Украинцы ненавидели своих афганских соседей. А соседи были самые бродячие, голодные племена — джемшиды и хозаринцы. Земли они не имели, домов не имели. Только чалмы были да ружья. А стрелять здесь нечего, кроме орлов. Питались тем, что украдут. Из Афганистана их гнали. С русской территории гнали.

Границей с Афганистаном здесь служит речонка Кушка. Часто, бывало, коровы пасутся на берегу, перейдут речку и — уже заграницей, в чужой стране. Тогда джемшиды их к себе гонят, в горы. Пастух бежит в село.
— Коровы опять в Афганистан пошли! — орет он. — Бей афган!
Все хватают колья, дробовики и бегут туда. Начинается схватка.
Так в вечной борьбе и жили соседи…
Кушка лежит за далекими морями, за степями, за пустынями. Но и туда пришла советская власть. Батраки и бедняки вдруг увидали, что главные их враги — совсем не джемшиды. Создали колхоз. Сразу стало жить легче.
Но что же с афганцами делать? Не умирать же им с голоду. А к тому времени их много сюда переселилось, из-за границы бродят, скачут в своем наряде, а есть нечего.
Тогда переселившимся к нам джемшидам и хозаринцам предложили организовать колхоз. Отвели им землю, дали плуги, построили дома.
Но только те совсем не привыкли землю пахать. И в домах не привыкли жить. Даже умываться не умеют… В горах они выкапывают ямы, в них и живут… Утром придешь в колхоз, — а никого нет. Все в горы ушли. И плуги бросили и дома. Через месяц вернутся, а сеять уже поздно. Есть нечего. Начинают у украинцев таскать.
Тогда бывшие богатеи (фамилию одного из них я помню — Ковбаса) стали предлагать соседям колхоз распустить: здесь, мол, нельзя колхозу быть: это особый край. Афганцы все равно растащат.

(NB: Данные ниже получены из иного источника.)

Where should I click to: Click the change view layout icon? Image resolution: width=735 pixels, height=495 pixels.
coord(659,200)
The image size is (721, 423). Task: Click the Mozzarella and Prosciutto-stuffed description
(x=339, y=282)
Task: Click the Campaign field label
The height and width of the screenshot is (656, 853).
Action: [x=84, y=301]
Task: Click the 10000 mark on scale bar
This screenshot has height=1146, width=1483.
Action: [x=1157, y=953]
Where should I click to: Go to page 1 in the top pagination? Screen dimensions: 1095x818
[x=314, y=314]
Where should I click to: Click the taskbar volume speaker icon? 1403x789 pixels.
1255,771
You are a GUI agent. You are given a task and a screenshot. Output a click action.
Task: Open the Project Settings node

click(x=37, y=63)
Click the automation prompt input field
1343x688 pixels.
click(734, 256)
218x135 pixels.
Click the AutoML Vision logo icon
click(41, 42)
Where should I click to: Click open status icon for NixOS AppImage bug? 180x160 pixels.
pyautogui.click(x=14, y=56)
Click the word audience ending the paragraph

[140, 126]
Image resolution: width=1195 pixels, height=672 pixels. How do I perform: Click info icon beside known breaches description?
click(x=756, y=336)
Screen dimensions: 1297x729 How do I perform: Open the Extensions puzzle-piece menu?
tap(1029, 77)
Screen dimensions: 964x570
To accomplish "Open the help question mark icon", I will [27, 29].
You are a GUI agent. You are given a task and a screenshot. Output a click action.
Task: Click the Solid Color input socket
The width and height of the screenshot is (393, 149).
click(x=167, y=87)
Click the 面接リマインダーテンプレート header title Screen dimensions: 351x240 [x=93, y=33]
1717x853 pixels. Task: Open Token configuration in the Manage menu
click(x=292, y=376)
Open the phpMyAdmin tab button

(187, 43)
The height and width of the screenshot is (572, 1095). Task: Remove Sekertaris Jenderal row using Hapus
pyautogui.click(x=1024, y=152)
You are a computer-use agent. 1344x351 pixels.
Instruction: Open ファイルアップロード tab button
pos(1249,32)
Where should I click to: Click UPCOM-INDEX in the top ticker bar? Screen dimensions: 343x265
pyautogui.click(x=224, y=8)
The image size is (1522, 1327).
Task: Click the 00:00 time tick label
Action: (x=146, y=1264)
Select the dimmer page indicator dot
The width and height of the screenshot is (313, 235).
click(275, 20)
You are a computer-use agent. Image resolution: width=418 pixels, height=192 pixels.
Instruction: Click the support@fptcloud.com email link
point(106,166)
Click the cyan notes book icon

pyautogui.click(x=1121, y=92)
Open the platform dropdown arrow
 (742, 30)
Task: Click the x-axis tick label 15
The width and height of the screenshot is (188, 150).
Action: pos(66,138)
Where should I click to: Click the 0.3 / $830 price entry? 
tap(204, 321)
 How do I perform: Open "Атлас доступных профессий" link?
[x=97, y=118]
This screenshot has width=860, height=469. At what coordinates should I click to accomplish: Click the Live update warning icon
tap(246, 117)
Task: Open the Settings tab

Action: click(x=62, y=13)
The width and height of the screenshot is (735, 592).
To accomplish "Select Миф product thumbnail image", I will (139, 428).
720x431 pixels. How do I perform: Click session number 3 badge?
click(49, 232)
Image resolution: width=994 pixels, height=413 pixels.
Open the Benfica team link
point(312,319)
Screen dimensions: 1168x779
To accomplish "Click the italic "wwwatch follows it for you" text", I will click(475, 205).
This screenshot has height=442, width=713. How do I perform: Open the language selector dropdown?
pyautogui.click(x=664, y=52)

Только ничего из этого не вышло. Украинцы поняли, что надо афганцев научить новому для них делу. Стал украинский колхоз помогать афганскому, и тот окреп. Потом оказалось, кто Ковбаса с приятелями сам таскал из колхоза и всячески вредил ему. Очутился Ковбаса в Соловках, сразу на другом конце Союза; тут и он понял, какая необъятная наша страна: от африканских параллелей до северных льдов.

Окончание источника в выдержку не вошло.